PredictIt to Seek Injunction Against Ending Political Exchange in Feb. 2023
Posted on: September 14, 2022, 02:35h.
Last updated on: September 16, 2022, 04:47h.
PredictIt plans to file a motion in US federal court that would seek to stop a regulator’s decision to require the politically focused futures trade exchange to liquidate all of its markets by Feb. 15, 2023.
That move comes on the heels of the exchange and others filing a lawsuit late last week against the US Commodity Futures Trading Commission (CFTC) after it pulled its “No-Action” letter last month. That letter allowed PredictIt to operate in the US.
The lawsuit, filed in the US District Court for the Western District of Texas, called on the court to “enter a preliminary and then permanent injunction” that would allow futures markets that were set to end after Feb. 2023 – including 2024 presidential election markets – to continue.
While the complaint also wants the court to vacate the CFTC’s letter, it’s uncertain if PredictIt will also seek a preliminary injunction against the entire letter.
A motion for a preliminary injunction is a separate filing (from the initial complaint), and they plan to do that within days,” PredictIt Public Relations Director Lindsey Singer told Casino.org on Wednesday. “But I can’t preview the specific scope of the injunctive relief. It will be in the motion when they file.”
If PredictIt sought an injunction against the letter, and if a judge approved it, that would seemingly allow the operator to offer new markets ahead of the 2022 general election. PredictIt hasn’t unveiled any new markets since the CFTC’s August 4 decision.
The CFTC declined to comment on the lawsuit.
Researchers, Investors Join Lawsuit
PredictIt, established eight years ago by the Victoria University of Wellington in New Zealand, filed the lawsuit with Aristotle International. That’s a Washington, DC-based information technology firm for political campaigns that provides clearing house and other services for PredictIt. The university itself is not a part of the lawsuit.
When Victoria University sought to create the exchange, it told the CFTC it would do so for research purposes. Two professors, Rutgers University Statistics Professor Harry Crane and Michigan State University, Associate Professor of Political Science Corwin Smidt, also are plaintiffs in the case.
According to the lawsuit, Crane analyzed PredictIt data from 2018 to 2020, which “suggests that the Market’s percentage-trading price is a more accurate predictor than the predictions made on the opinion-poll analysis website FiveThirtyEight.”
Forcing PredictIt’s shutdown would hinder the work of Crane, Smidt, and other researchers said the plaintiffs’ lawyers in the initial filing.
“If contracts predicting the outcome of the 2024 presidential election were liquidated before their close-out event … the trading data from those contracts would be worthless from an academic perspective, foreclosing future use of the Market as a research resource,” the complaint states.
Two active traders on PredictIt markets, Kevin Clarke and Trevor Boeckmann are also plaintiffs who hold contracts on the outcome of the 2024 presidential election. The lawsuit claims the CFTC’s actions have “distorted the value” of their holdings. Both have invested thousands of dollars into the exchange.

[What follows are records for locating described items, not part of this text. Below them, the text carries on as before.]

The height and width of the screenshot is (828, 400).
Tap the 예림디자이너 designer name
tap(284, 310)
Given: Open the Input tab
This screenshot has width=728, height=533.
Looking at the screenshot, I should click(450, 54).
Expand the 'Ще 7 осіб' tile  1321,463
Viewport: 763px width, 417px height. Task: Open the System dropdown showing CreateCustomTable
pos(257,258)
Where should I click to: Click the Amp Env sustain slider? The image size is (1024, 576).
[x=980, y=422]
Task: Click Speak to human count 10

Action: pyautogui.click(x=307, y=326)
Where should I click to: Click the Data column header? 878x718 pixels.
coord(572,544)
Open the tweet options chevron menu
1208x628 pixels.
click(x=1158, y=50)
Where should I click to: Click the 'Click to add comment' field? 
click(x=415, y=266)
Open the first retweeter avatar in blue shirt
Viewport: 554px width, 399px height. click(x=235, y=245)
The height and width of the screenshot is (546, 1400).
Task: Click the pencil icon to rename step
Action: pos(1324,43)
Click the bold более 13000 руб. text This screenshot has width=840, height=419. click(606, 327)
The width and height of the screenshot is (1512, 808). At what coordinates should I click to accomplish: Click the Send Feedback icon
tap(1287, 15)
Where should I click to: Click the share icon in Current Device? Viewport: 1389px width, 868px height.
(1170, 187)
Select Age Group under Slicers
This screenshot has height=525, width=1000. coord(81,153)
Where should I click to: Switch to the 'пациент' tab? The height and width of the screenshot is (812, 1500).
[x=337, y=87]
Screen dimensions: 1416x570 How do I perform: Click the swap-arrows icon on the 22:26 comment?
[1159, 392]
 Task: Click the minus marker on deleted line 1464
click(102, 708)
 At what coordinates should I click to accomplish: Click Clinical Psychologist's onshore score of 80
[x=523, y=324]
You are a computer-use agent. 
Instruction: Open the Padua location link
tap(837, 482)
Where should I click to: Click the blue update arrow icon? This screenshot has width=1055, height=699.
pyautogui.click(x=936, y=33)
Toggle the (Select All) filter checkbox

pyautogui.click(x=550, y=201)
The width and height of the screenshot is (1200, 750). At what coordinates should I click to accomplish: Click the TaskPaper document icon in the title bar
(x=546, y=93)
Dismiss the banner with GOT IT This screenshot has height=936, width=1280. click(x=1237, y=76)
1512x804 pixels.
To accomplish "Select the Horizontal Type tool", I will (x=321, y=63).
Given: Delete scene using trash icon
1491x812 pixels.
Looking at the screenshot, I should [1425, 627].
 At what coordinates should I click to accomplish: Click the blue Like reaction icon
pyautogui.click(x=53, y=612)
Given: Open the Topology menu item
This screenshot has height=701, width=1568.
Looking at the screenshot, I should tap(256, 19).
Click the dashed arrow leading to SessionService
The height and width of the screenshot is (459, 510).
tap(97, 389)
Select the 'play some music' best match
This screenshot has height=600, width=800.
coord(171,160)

Political Betting in the US
Since its creation, PredictIt has been the closest opportunity for Americans to wager on political elections. When the CFTC said it wouldn’t take action against PredictIt, it also gave several stipulations. Those include limits on how much people could invest in each market and the number of traders for each opportunity.
Last month’s letter didn’t indicate which specific criteria PredictIt violated to cause the revocation, and Singer defended the exchange’s operations in an interview with Casino.org last month.
While the CFTC has revoked PredictIt’s status, it’s also considering a request by commercial online exchange Kalshi to offer markets on the outcome of the 2022 and future US House and US Senate election cycle.
A 30-day public comment period is expected to run through September 25, and the CFTC said late last month that it will strive to give a determination by Oct. 28.
This article has been updated to correct the spelling of Kevin Clarke’s name.